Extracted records
-*-*-
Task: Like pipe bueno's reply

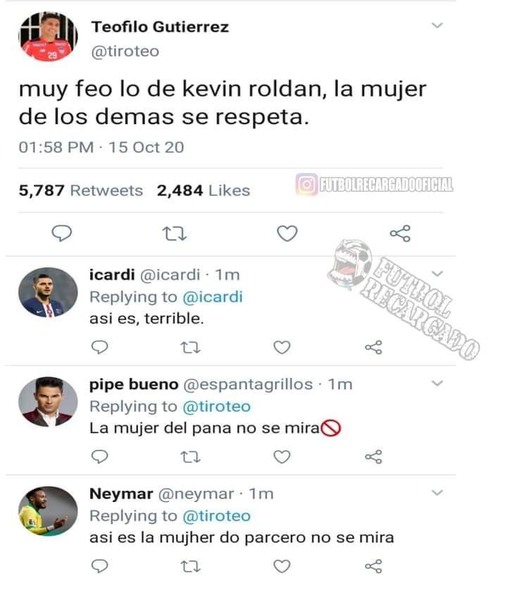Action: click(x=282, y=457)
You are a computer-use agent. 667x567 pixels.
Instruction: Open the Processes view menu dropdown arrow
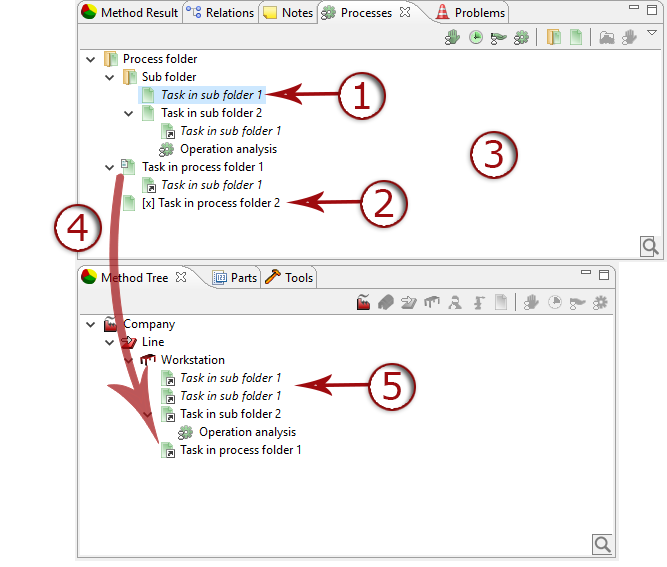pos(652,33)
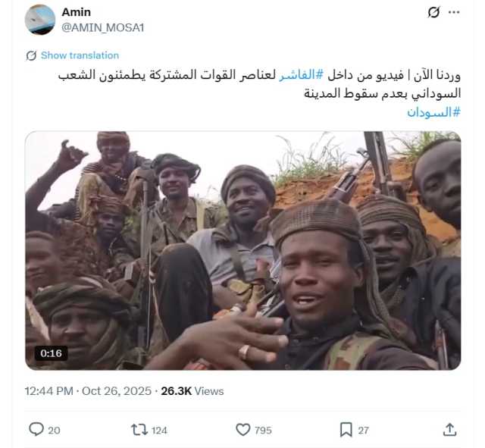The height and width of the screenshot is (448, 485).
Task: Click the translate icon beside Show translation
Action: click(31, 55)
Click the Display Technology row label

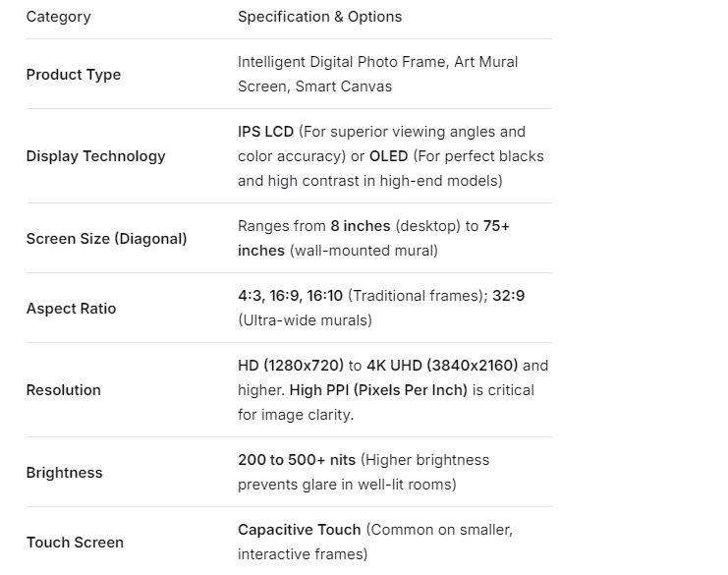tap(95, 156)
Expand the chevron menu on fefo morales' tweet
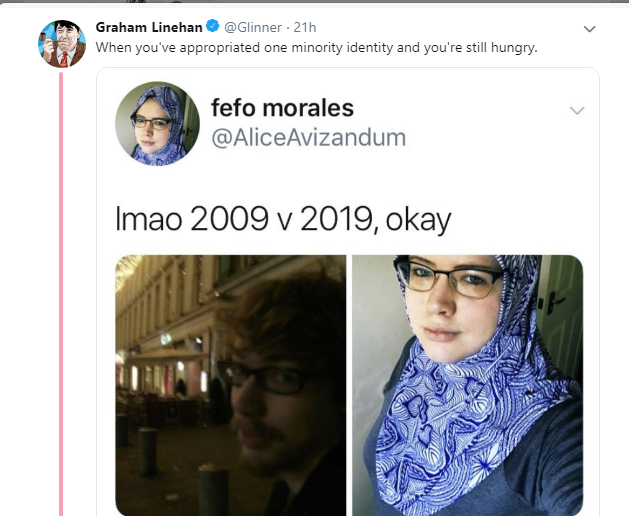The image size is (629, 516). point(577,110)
-*-*-
Work to be completed — Only the lines from the line with "Instruction: Open the" to the end of the records should be repeated, exactly and without pictures.

Your response —
Instruction: Open the Processes view menu dropdown arrow
pos(652,33)
The height and width of the screenshot is (448, 485).
Task: Click the translate icon beside Show translation
Action: click(31, 55)
Click the Display Technology row label

tap(95, 156)
Expand the chevron menu on fefo morales' tweet
The image size is (629, 516). point(577,110)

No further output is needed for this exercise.